Non molto tempo fa si diceva che la vera ricchezza è il tempo, oggi, al netto di una pandemia globale, che ci ha confermato quanto fosse vero questo postulato, dobbiamo comprendere che il tempo assurge a valore solo se siamo in grado di utilizzarlo in modo proficuo o anche solo funzionale al nostro benessere psico-fisico.

In quest’ottica bisogna (ri)cominciare a lavorare sui cosiddetti asset relazionali. Le donne – è chiaro a tutti! – sono più avvantaggiate, ce l’hanno nel Dna. Quanto agli uomini, c’è chi è più predisposto e chi lo è meno, ma in ogni caso, il consiglio di Buono è quello di imparare a plasmare la parte “femminile” presente in ognuno di noi. Più relazione e meno competizione, come ricetta per massimizzare la qualità della vita.

Il secondo ospite della serata, Emanuel Ingrao (esperto di processi d’innovazione, fondatore e ceo di SHIFTON), ha portato un contributo altrettanto interessante, condito da una godibilissima facondia, tipicamente emiliana.

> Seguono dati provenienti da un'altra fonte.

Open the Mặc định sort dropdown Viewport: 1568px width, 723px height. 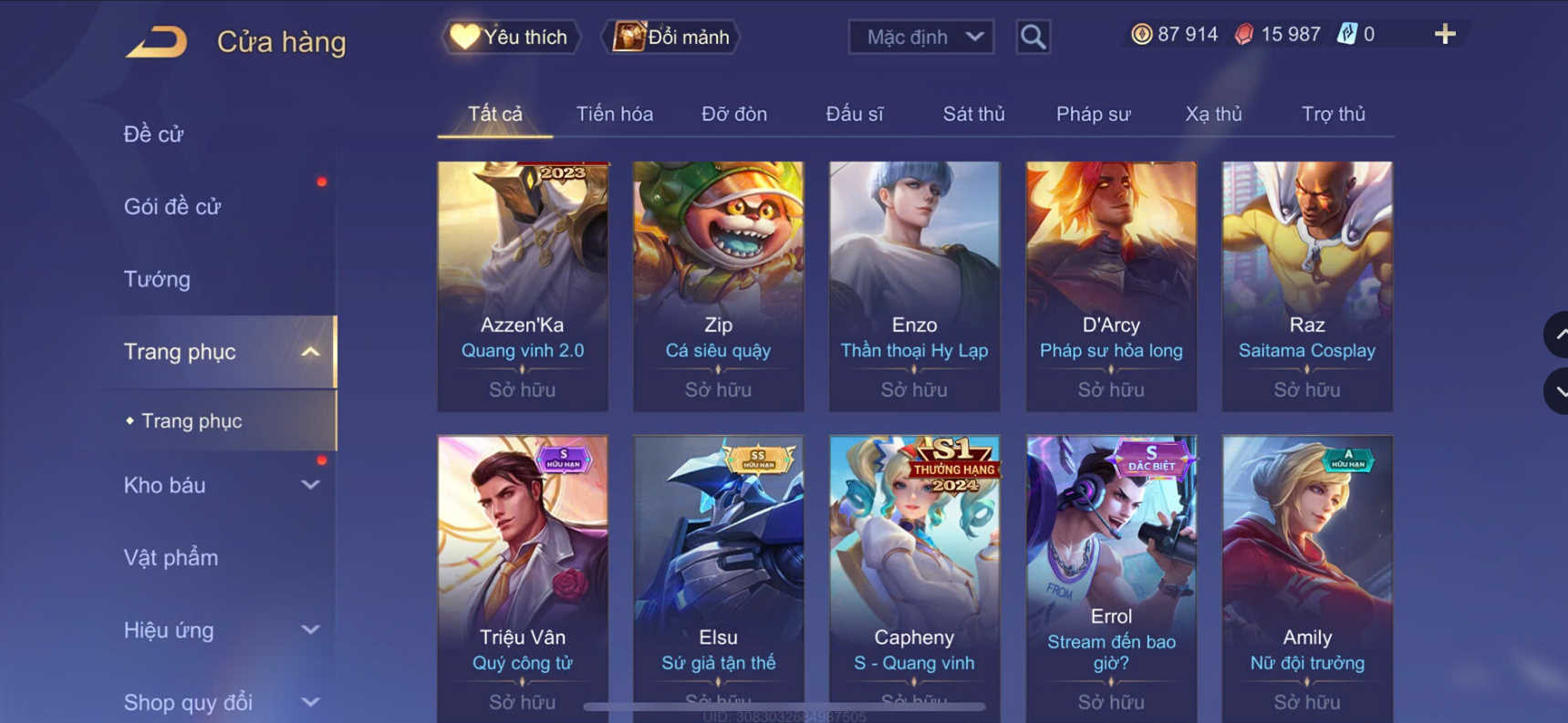click(921, 37)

Illuminanti le sue tre case history, che muovendo dall’esperienza lavorativa in SHIFTON hanno fatto apprezzare al numeroso pubblico collegato la bellezza prorompente della rigenerazione urbana (a Milano con l’Adriano Community Center), l’efficacia dell’abbigliamento intelligente, lo smart textile, per superare alcune situazioni di fragilità (donne che hanno subito interventi chirurgici oncologici, e in particolare pazienti mastectomizzate, anziani con decadimento cognitivo e bambini obesi), infine la valenza sociale di un progetto rigenerativo all’interno di un carcere femminile.

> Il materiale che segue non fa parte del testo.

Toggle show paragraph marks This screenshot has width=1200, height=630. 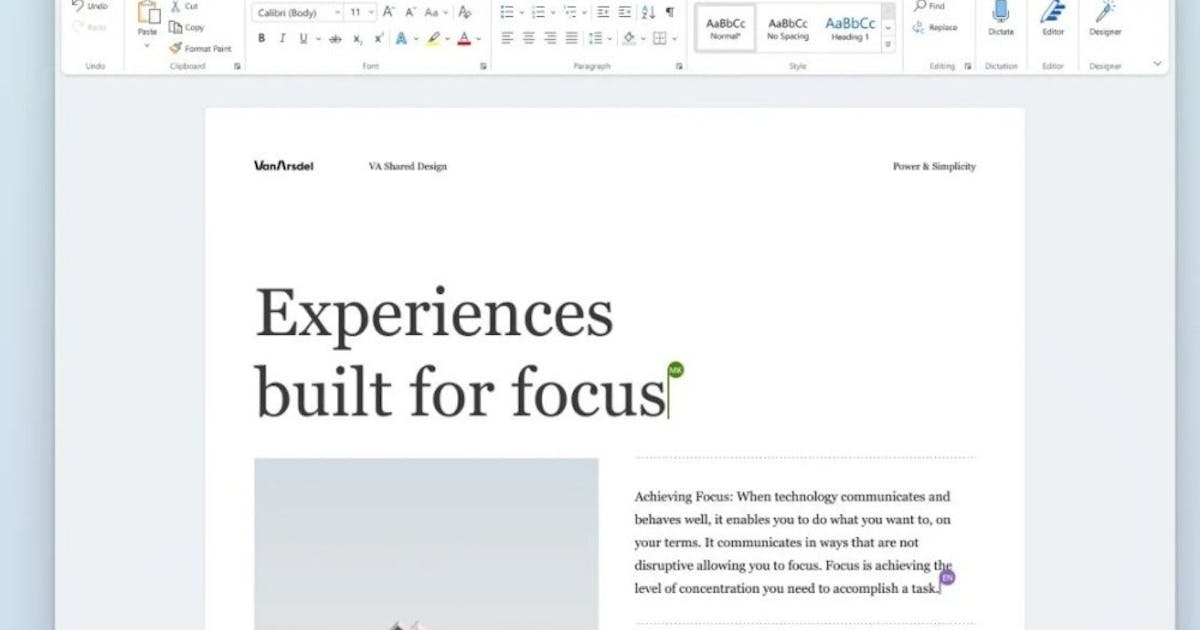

Tutti processi d’innovazione partiti da un approccio “olistico”, che proprio per questo non lasciano nulla al caso. Ma la realizzazione di progetti tanto innovativi quanto ambiziosi e complessi non sarebbe possibile se non attraverso l’ampio ricorso alle più moderne tecnologie, che mai come in questi tre casi hanno evidenziato le loro incredibili valenze umanizzanti.

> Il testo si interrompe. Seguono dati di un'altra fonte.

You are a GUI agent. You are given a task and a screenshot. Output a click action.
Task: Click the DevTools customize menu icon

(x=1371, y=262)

Anche dal punto di vista aziendale è possibile costruire scenari di questo tipo. Basta saper imparare a progettare “dal basso”, quindi a partire dalla necessità d’inclusione dell’utenza a cui ci si rivolge, mantenendo possibilmente un’organizzazione aziendale quanto più liquida possibile, dove per “liquida” si intende la somma di tante professionalità in grado di amalgamarsi, contaminarsi e innovarsi reciprocamente.

Non si può innovare all’esterno se non si comincia a farlo all’interno. In tutto ciò, ha concluso Ingrao, «la tecnologia è sempre a bordo, ma non è mai dominante». Come dire?, questa affascinante interpretazione del progresso piace tantissimo anche a noi, e ha letteralmente stregato i partecipanti al webinar di #ADBiella.

E se l’appetito vien mangiando, sono davvero in tanti (noi compresi) ad attendere il terzo appuntamento, in programma martedì prossimo 25 maggio a partire dalle 17.30: “Consapevolezza digitale: cura della propria identità digitale; benessere e disconnessione”, promette proprio bene.

«Ogni buona idea dà un buon risultato, e da questo nasce un’ulteriore nuova idea – ha commentato con orgoglio Fulvia Zago, presidente di #ADBiella -. Noi siamo all’interno di una concatenazione virtuosa. Il corso è di altissimo livello, lo dimostra sia l’alto numero di iscritti che la loro presenza fino alla fine degli interventi».